How to survive the holidays (when family visits)
Last year, I tried to use the Livestrong dailyplate. Yeah, that didn’t work for me! But I still get the Livestrong Newsletter in my email. Last week, there was an article titled “How to Survive Holidays with the In-Laws” that I thought actually had some good advice.
Ha, don’t get me wrong. I think it had good advice for dealing with ANY family member during the holidays, whether they are blood-relatives or not. Here’s the short version of the tips (which focus on when family visit):
- Communicate your needs in a gentle, but confident manner.
- Stick Together.
- Find out what works and stick to it.
- Trade holiday traditions with your in-laws.
- Try not to take criticism personally.
- Accept or redirect offerings of help.
- Remember that the visit is temporary.
I suggest looking at the article for the full description!

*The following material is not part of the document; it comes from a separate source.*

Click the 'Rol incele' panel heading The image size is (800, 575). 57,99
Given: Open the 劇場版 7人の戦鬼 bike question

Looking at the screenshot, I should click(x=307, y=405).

The one I think I need to work on the most is tip #5 – try not to take criticism personally. The full tip says:
Try not to take criticism personally. As long as a mother- or father-in-law is not abusive in his comments and critiques, let his advice cause as little emotional defensiveness in you as possible. Handle his suggestions the same as you would from any other adult.
I have major issues with people telling me how to do things. Especially in the kitchen. Which is funny, because I know nothing about being in the kitchen. I just always feel so defensive when people stop me in the middle of doing something and tell me to do it another way.
Are any of these tips things you need to work on? What is your method for having a stress-free family gathering? Any crazy stories you want to share?
All great advice. The best thing for me to remember always is that the visit is temporary. No matter how batshit crazy someone makes me, they’ll be gone in a week or so!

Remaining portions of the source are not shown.